The Mercedes driver lapped the anti-clockwise Yeongam circuit, set against a backdrop of coastal marshes and South Korean shipyard cranes, with a best time of one minute 39.630 seconds in the morning and 1:38.673 after lunch.
Red Bull’s Vettel, chasing his fourth win in a row since the end of August and third in succession in Korea, was second quickest in both sessions run in bright sunshine and under cloudless skies.
“I feel like I have a bit of a better foundation this weekend.
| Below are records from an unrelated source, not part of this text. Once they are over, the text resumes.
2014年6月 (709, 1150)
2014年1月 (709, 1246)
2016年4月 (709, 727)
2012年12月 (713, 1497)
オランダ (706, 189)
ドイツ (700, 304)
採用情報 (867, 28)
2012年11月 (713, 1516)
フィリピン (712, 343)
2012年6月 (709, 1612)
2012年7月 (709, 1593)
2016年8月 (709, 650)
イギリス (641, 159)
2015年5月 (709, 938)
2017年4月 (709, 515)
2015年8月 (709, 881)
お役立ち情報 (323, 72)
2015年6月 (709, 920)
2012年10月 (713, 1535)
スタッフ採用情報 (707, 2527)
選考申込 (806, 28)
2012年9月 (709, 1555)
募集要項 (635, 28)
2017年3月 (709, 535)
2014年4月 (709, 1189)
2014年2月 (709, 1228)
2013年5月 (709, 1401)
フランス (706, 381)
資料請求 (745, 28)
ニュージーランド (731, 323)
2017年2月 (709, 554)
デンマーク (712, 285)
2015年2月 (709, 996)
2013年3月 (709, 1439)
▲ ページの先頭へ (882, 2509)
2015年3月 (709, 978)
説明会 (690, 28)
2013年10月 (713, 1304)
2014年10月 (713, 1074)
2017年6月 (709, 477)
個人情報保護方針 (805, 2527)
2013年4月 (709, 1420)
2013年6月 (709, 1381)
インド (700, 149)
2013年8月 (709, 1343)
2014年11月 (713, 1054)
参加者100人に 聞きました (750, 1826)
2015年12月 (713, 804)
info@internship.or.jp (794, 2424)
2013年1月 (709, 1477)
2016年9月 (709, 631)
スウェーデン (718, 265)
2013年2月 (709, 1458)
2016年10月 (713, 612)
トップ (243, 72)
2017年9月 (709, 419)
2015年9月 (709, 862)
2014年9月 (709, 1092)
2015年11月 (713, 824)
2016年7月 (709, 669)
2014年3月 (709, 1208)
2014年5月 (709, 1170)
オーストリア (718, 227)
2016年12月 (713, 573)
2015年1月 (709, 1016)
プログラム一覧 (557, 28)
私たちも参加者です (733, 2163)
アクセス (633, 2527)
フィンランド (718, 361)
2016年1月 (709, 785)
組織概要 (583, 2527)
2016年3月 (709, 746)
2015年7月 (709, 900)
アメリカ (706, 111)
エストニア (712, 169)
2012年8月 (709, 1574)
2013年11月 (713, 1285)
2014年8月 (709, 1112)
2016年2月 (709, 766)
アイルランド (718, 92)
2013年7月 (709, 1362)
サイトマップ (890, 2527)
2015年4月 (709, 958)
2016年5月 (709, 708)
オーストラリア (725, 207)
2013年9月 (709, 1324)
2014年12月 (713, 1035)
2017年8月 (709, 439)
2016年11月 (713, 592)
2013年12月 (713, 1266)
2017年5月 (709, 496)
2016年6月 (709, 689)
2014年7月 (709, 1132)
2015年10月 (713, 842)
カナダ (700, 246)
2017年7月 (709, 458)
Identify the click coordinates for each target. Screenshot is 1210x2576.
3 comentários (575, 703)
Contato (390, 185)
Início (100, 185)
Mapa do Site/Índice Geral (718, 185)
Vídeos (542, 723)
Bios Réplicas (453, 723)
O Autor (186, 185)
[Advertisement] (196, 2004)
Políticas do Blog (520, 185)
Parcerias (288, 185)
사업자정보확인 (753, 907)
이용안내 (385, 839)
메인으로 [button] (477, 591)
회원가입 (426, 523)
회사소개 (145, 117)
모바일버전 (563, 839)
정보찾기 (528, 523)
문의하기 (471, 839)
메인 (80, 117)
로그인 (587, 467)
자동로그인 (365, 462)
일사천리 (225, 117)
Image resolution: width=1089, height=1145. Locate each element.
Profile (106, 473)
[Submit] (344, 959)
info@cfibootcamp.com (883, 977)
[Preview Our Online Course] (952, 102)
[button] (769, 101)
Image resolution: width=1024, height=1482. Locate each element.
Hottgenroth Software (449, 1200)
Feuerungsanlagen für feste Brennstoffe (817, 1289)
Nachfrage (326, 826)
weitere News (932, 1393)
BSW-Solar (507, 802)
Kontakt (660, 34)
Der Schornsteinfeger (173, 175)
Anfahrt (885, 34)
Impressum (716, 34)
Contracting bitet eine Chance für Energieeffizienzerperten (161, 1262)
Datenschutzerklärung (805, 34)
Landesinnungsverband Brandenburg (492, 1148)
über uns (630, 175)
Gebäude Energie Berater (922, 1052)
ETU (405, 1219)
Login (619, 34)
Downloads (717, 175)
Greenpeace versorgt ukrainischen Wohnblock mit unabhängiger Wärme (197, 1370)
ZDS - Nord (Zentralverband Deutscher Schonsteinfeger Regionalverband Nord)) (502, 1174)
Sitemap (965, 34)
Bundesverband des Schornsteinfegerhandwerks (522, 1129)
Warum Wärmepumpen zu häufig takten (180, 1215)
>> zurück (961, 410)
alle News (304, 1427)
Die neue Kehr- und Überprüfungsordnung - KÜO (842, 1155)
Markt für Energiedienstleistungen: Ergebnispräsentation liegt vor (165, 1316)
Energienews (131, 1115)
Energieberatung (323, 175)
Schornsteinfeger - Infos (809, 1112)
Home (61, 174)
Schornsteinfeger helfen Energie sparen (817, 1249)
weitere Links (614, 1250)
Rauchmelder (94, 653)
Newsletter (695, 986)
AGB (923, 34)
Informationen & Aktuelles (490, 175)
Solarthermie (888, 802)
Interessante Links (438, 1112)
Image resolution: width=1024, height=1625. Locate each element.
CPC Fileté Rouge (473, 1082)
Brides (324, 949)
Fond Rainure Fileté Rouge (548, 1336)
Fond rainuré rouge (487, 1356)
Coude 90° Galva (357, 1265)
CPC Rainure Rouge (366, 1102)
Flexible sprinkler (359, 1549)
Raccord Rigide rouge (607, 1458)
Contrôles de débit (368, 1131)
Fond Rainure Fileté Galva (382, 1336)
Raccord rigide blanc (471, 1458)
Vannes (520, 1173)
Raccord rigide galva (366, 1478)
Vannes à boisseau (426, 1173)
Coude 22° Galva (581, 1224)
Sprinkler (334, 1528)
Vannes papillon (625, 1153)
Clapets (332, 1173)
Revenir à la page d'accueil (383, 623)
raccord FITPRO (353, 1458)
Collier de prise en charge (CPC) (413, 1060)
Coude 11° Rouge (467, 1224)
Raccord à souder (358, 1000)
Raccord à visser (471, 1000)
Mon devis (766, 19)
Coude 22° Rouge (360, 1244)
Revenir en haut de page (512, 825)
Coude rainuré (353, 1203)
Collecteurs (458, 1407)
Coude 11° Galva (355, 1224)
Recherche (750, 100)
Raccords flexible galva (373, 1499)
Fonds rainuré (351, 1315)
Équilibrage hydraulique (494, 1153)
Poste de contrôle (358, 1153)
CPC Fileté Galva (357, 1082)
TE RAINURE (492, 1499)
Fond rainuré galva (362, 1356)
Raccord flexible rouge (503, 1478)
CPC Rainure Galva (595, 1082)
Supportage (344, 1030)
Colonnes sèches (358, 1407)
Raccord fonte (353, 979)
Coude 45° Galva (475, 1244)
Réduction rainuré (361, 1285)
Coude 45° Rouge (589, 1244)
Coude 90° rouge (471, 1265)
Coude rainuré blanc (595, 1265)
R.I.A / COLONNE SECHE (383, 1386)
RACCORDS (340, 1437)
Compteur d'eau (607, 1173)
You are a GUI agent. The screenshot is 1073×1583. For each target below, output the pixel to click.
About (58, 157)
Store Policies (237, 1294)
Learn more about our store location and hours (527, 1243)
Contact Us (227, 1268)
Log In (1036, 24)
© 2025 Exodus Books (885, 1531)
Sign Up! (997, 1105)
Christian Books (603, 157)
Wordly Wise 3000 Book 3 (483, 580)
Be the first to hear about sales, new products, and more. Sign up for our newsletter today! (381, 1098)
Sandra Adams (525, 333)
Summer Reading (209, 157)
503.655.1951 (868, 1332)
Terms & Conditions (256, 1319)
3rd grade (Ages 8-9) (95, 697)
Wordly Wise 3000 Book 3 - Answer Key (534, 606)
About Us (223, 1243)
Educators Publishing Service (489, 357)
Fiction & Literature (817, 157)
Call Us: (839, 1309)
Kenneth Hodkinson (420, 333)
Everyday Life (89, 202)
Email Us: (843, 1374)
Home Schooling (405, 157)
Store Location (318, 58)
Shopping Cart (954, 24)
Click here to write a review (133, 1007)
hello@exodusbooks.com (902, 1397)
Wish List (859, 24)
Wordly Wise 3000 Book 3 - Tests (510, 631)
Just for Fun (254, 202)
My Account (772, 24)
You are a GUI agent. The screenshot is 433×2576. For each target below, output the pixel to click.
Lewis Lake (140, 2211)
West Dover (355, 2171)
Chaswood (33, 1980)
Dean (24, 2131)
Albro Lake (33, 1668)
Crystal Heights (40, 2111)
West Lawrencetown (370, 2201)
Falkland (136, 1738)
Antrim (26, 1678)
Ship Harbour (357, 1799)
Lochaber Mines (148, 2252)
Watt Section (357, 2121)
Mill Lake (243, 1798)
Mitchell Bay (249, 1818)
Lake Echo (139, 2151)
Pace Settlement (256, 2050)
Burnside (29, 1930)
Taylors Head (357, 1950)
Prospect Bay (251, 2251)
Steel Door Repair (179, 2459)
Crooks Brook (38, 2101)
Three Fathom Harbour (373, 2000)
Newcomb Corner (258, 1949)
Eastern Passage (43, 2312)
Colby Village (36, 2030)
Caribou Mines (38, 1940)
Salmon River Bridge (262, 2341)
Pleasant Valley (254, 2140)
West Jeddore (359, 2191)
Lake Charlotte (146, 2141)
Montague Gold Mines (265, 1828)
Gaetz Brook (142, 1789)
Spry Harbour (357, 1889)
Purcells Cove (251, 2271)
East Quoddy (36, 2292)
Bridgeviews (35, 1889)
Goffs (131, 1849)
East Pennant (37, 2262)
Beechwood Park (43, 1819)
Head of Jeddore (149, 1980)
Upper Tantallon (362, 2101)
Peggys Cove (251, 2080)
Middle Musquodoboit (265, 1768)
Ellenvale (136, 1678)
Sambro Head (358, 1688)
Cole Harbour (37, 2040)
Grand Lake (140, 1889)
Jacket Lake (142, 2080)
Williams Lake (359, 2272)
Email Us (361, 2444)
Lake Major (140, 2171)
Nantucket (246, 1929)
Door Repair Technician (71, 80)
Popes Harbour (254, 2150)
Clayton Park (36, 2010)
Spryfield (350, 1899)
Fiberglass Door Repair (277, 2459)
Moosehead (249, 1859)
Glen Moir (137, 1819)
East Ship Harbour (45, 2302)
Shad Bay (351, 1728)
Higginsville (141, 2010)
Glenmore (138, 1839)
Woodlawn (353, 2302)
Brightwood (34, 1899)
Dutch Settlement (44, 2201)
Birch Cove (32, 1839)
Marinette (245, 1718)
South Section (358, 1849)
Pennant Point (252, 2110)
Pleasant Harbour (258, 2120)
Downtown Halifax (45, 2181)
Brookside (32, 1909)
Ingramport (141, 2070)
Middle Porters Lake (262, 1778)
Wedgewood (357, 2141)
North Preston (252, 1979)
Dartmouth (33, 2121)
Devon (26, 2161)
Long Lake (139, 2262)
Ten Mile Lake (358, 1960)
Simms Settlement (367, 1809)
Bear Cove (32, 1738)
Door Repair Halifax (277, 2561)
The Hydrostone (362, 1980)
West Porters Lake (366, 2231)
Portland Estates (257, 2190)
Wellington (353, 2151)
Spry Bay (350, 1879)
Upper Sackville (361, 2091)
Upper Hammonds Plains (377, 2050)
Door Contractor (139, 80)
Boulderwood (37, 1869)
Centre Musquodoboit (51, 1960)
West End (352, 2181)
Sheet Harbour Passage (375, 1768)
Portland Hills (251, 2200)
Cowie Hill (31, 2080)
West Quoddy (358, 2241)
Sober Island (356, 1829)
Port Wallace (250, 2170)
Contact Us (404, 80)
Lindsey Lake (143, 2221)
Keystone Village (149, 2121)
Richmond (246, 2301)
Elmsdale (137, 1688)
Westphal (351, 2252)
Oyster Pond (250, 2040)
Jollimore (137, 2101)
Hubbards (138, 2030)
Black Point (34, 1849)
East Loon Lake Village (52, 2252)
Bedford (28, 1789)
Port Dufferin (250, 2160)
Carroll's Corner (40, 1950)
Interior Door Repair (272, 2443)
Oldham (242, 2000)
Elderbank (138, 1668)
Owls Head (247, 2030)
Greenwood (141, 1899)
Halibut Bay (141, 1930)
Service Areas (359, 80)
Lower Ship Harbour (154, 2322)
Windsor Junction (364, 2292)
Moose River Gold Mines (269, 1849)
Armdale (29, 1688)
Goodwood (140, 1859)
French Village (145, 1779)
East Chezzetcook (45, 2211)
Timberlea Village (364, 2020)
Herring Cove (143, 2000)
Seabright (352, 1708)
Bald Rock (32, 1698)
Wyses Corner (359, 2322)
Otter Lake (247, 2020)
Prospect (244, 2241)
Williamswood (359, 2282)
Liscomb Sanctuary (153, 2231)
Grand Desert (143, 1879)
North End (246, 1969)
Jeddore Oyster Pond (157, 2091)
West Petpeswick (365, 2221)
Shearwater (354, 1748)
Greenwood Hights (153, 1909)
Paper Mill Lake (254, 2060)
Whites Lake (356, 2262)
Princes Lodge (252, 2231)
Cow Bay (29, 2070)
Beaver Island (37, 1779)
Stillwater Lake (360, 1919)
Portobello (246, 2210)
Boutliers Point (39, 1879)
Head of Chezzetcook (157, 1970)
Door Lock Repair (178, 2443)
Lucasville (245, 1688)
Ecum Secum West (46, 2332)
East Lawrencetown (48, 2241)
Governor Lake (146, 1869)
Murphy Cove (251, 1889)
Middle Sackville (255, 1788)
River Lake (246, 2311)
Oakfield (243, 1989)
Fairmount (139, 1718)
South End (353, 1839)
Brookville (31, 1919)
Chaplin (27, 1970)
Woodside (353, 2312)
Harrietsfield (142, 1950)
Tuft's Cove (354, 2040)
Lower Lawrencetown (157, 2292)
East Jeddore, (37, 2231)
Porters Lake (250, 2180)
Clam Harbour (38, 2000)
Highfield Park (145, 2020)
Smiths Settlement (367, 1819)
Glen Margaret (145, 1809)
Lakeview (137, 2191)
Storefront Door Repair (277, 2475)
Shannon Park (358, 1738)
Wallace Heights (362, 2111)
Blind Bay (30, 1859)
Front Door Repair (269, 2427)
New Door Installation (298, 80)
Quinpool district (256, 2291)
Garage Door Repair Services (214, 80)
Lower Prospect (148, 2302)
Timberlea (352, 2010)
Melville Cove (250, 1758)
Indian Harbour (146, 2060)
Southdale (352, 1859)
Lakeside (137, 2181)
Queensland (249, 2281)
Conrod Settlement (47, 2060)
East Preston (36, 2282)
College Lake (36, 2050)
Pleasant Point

I can’t remember the last time I had a really strong Friday,” said Hamilton.
“We haven’t changed anything but the day just went smoothly and all the processes with the team worked well.”
Vettel was a mere 0.037 slower in the first, after firing in his best lap in the closing seconds, and 0.108 adrift in the second.
“I think it will be very close this weekend with Mercedes,” said the German, who has a 60 point lead over Ferrari’s Fernando Alonso with six races to go and could clinch his fourth successive title this month.
Alonso, who was sixth and seventh in the sessions, sounded gloomy afterwards.
“On this track too it’s aerodynamics that make the difference and for that reason, I am not expecting too many surprises when compared to the last few Grands Prix,” said the Spaniard.
“The time sheet follows the order that continues to be more or less the same seen in previous weekends and there is every probability that, again here, we can expect to struggle in the race.”
On a quiet opening day, with largely empty stands at the track some three hours by KTX express train south from Seoul, the biggest noise was provided by South Korean fighter jets roaring overhead in formation.
Raikkonen, who struggled with a bad back in Singapore two weeks ago, skidded hard into the tire wall at the final corner in the closing seconds of the morning session but clambered out of the car without any apparent difficulty.
The 2007 world champion clocked the eighth best times in both sessions.
“Obviously it didn’t help that I destroyed part of the car this morning; maybe I ran out of talent there,” commented the Finn, whose car was quickly fixed.
Red Bull’s Mark Webber, who will have a 10-place grid penalty on Sunday after collecting his third reprimand of the season for a Singapore post-race ‘taxi ride’ on Alonso’s Ferrari, was third and fourth respectively.
Hamilton’s team mate Nico Rosberg reinforced the idea that the battle lines were drawn between Mercedes and Red Bull with the fourth and third best times.
Vettel was in a league of his own on the streets of Singapore and there were suspicions on Friday, where teams can be running with different fuel levels, that the 26-year-old had plenty in reserve.
“In terms of competitiveness, all the usual Friday caveats apply: we know only what fuel loads we ran, not those of our competitors, so tomorrow will show us where we actually stand,” said Mercedes principal Ross Brawn.
Marussia’s Venezuelan test driver Rodolfo Gonzalez hit the wall early in the first session when he was almost alone on the circuit.
Britain’s James Calado was also given time in the Force India, with compatriot and race regular Paul Di Resta sitting out the session before returning in the afternoon.